PROBLEM TO SOLVE: Among the entries below, find the lines that hold the word "Free" and report them.
RECORD EXTRACTS START
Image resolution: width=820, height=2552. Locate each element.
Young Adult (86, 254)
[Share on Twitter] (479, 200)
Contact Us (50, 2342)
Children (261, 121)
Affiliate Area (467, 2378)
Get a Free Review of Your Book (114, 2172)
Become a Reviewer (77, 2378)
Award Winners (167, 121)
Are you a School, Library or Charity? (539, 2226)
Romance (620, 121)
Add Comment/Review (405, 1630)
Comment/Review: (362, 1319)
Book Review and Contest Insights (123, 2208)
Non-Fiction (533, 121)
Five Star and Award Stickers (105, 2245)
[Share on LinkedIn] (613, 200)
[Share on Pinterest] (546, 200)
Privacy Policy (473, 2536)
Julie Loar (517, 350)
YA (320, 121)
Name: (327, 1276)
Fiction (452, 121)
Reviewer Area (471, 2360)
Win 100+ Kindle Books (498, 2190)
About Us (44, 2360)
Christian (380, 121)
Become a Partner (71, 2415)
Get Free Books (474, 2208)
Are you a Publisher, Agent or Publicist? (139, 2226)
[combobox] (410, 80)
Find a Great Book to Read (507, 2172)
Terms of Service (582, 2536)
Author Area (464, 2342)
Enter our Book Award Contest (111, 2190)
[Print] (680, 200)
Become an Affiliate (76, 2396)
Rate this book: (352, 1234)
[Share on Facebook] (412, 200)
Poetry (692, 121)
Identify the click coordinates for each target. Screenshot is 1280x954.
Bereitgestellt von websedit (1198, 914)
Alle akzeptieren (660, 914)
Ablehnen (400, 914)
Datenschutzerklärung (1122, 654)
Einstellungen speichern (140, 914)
RECORD EXTRACTS END
WRITTEN SOLUTION:
Get a Free Review of Your Book (114, 2172)
Get Free Books (474, 2208)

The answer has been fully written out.